The so-called Oracle of Omaha has worked to retool the company’s portfolio over the past year, shifting its investments as the coronavirus crisis sent much of the business world reeling.
Berkshire has cut holdings in several bank stocks, selling the remaining shares it held in JPMorgan Chase, PNC Financial Services and M&T Bank in the fourth quarter.
The company also cut its position in Apple by 57.2m shares, although a 14.6 per cent rally in the iPhone maker’s shares in the fourth quarter meant the value of Berkshire’s stake increased. Apple remained its largest equity investment, worth just under $118bn at year-end.

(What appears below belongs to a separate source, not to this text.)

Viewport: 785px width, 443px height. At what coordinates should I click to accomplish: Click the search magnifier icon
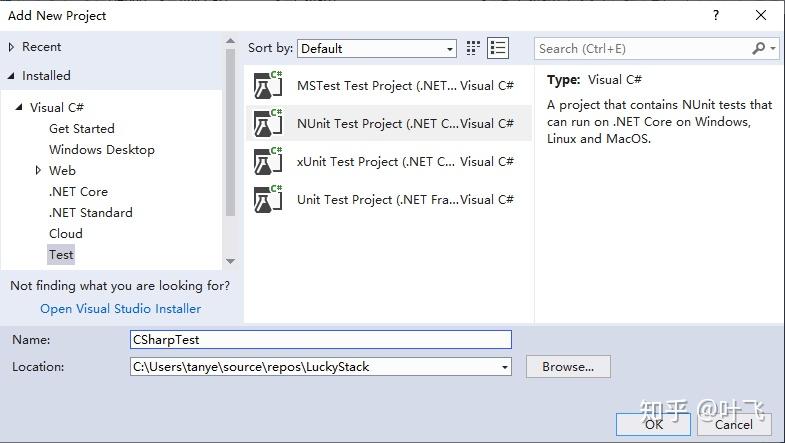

Berkshire tweaked its investments in several drugmakers in the period. It increased its stakes in AbbVie, Bristol-Myers Squibb and Merck, but sold out of Pfizer.
Investors are awaiting Mr Buffett’s annual letter to shareholders for clues as to how the 90-year-old doyen of the investment world plans to use Berkshire’s roughly $146bn cash pile. The letter and Berkshire’s full-year results are due out later this month.